Mr Gwyn

Dans Mr Gwyn, roman publié en Italie en 2011, Alessandro Baricco entraîne le lecteur dans l’atelier d’un artiste, non un peintre mais un écrivain.

 Jasper Gwyn, écrivain londonien bénéficiant d’une certaine notoriété, publie dans The Guardian la liste des cinquante deux choses qu’il se jure de ne jamais plus faire. L’une est particulièrement significative : il n’écrira plus de livre.

Alessandro Baricco
Alessandro Baricco

Peu à peu, dans le vide qu’il a laissé s’installer dans sa vie, se dessine un projet : il deviendra copiste, il copiera des personnalités. En visitant une galerie de peinture, son attention est attirée par la photo d’un homme à moustache posant pour le peintre et le portrait exécuté par l’artiste. « Il était évident que quelque chose s’était passé entre la photo et le tableau, quelque chose comme une pérégrination. Jasper Gwyn pensa qu’il avait fallu un paquet de temps, une sorte d’exil, et certainement la dissolution de beaucoup de résistances (…) Il lui vint à l’esprit qu’un patient agir s’était fixé un but, et qu’à la fin ce qu’on avait réussi à obtenir était de ramener chez lui l’homme à la moustache ».

 Dès lors, Gwyn a trouvé sa nouvelle vocation : copier des personnalités en faisant leur portrait en utilisant la technique qu’il connait, l’écriture. Encore faut-il construire le cadre de ce « patient agir ». Il loue un grand atelier à Marylebone, achète des lampes d’une certaine teinte qui s’éteindront l’une après l’autre au bout de trente-deux jours, commande une bande sonore qui accompagnera les séances de pose. Le site mrgwyn.feltrinelli.it donne une idée de l’ambiance de l’atelier de Mr Gwyn.

 Le copiste définit les règles : les candidats seront présélectionnés, ils poseront nus, ils seront présents sept jours sur sept de 16h à 20h pendant toute la durée du portrait, même si l’artiste n’est pas présent lui-même. Le prix du portrait, plusieurs milliers de livres sterling, est fixé d’avance.

 Le lecteur de Baricco fait une expérience semblable à celle des clients du copiste. Il se laisse peu à peu envoûté par l’ambiance si particulière de ce roman, la musique de la langue, le lent déroulement de la pérégrination, la rencontre avec les personnages.

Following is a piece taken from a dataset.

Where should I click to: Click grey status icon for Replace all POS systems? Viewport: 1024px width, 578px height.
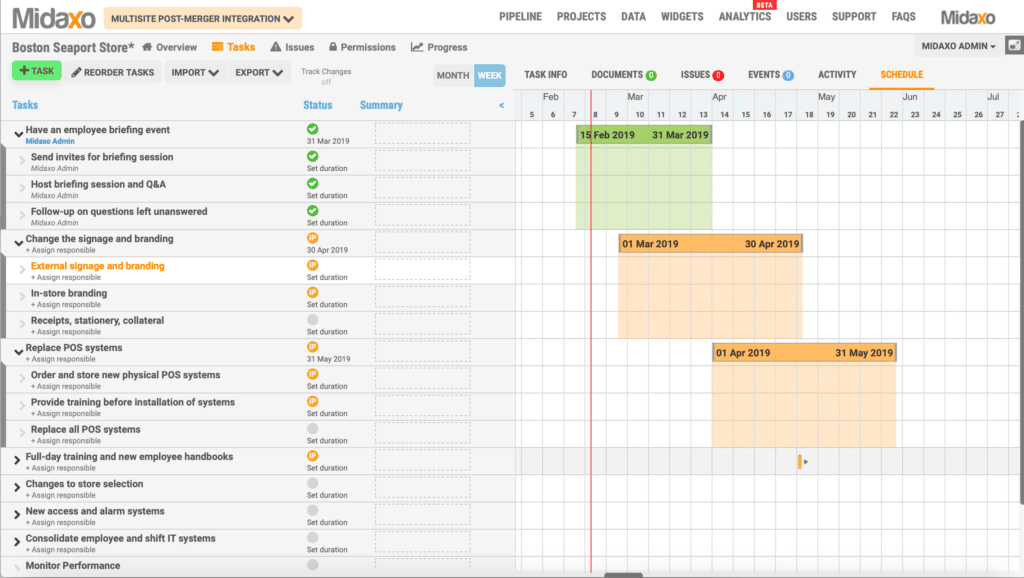click(312, 428)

 Trois personnages se détachent. Une vieille dame au parapluie, puis son fantôme, viennent encourager Jasper dans son œuvre folle, l’encouragent dans son innovation. Rebecca, une jeune femme un peu grasse au beau visage, joue le jeu du cobaye pour le premier portrait, sert d’assistante à Jasper et regrette que leur relation n’ait pas été plus charnelle. Tom, l’agent littéraire de Jasper et son seul ami, obtient qu’il lui fasse son portrait, non en trente-deux jours dans son atelier mais en deux jours et deux nuits sur le lit d’hôpital où il risque sa vie.